-- Begin RECORDS SHOWN --
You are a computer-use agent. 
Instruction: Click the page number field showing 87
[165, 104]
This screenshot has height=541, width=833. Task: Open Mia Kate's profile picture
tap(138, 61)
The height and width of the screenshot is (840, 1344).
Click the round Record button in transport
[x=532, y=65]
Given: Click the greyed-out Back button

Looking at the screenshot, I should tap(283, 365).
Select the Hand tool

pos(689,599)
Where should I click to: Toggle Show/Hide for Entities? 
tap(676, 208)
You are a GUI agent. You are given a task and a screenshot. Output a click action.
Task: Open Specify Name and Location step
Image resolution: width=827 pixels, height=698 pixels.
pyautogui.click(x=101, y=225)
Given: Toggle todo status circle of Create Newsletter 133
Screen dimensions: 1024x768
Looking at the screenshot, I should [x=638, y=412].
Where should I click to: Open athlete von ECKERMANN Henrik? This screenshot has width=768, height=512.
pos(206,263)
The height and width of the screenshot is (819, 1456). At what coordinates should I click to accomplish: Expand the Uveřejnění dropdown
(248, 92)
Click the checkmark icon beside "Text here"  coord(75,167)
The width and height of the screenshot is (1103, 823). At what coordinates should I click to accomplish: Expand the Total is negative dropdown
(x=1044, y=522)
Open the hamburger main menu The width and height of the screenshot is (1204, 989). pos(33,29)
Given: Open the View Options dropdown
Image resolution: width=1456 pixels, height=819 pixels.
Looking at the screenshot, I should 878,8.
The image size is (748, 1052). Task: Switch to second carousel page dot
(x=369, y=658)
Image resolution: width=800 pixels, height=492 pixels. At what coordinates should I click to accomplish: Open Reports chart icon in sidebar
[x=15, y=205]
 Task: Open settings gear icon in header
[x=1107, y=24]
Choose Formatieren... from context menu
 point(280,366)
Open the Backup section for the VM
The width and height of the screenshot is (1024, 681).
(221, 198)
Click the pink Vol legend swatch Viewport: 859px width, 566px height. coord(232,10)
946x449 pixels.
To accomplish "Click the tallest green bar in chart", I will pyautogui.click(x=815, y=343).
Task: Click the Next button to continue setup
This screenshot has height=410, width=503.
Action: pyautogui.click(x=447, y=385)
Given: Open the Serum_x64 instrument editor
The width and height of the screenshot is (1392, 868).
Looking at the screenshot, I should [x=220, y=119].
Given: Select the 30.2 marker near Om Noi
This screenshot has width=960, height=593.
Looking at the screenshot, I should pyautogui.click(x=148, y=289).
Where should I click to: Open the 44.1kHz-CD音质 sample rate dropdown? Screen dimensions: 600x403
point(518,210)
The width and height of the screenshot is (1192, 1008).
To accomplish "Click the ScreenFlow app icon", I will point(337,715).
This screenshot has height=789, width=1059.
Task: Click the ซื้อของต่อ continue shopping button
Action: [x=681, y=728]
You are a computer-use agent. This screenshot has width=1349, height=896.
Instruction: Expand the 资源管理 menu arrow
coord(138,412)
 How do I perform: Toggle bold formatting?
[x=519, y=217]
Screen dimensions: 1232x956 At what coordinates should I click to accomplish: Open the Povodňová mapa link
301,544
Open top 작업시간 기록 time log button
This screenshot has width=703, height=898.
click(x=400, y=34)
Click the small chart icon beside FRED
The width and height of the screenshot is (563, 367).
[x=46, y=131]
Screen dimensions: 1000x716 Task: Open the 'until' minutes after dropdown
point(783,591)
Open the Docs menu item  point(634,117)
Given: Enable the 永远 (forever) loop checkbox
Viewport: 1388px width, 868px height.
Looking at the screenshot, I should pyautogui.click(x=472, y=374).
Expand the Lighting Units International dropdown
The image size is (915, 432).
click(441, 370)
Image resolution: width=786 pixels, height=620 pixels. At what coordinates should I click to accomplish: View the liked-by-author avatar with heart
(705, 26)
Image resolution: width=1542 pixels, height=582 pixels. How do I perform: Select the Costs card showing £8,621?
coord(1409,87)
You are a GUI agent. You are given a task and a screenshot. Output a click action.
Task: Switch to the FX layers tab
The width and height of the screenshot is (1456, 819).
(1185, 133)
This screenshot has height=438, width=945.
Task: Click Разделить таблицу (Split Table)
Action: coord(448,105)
-- End RECORDS SHOWN --
**WHAT YOU WILL DO:** Reproduce the items above verbatim, starting at the line that contains "The height and width of the screenshot is (819, 1456)." and ending after the line that contains "Action: [x=681, y=728]".

**THE RESPONSE:**
The height and width of the screenshot is (819, 1456). At what coordinates should I click to accomplish: Expand the Uveřejnění dropdown
(248, 92)
Click the checkmark icon beside "Text here"  coord(75,167)
The width and height of the screenshot is (1103, 823). At what coordinates should I click to accomplish: Expand the Total is negative dropdown
(x=1044, y=522)
Open the hamburger main menu The width and height of the screenshot is (1204, 989). pos(33,29)
Given: Open the View Options dropdown
Image resolution: width=1456 pixels, height=819 pixels.
Looking at the screenshot, I should 878,8.
The image size is (748, 1052). Task: Switch to second carousel page dot
(x=369, y=658)
Image resolution: width=800 pixels, height=492 pixels. At what coordinates should I click to accomplish: Open Reports chart icon in sidebar
[x=15, y=205]
 Task: Open settings gear icon in header
[x=1107, y=24]
Choose Formatieren... from context menu
 point(280,366)
Open the Backup section for the VM
The width and height of the screenshot is (1024, 681).
(221, 198)
Click the pink Vol legend swatch Viewport: 859px width, 566px height. coord(232,10)
946x449 pixels.
To accomplish "Click the tallest green bar in chart", I will pyautogui.click(x=815, y=343).
Task: Click the Next button to continue setup
This screenshot has height=410, width=503.
Action: pyautogui.click(x=447, y=385)
Given: Open the Serum_x64 instrument editor
The width and height of the screenshot is (1392, 868).
Looking at the screenshot, I should [x=220, y=119].
Given: Select the 30.2 marker near Om Noi
This screenshot has width=960, height=593.
Looking at the screenshot, I should pyautogui.click(x=148, y=289).
Where should I click to: Open the 44.1kHz-CD音质 sample rate dropdown? Screen dimensions: 600x403
point(518,210)
The width and height of the screenshot is (1192, 1008).
To accomplish "Click the ScreenFlow app icon", I will point(337,715).
This screenshot has height=789, width=1059.
Task: Click the ซื้อของต่อ continue shopping button
Action: [x=681, y=728]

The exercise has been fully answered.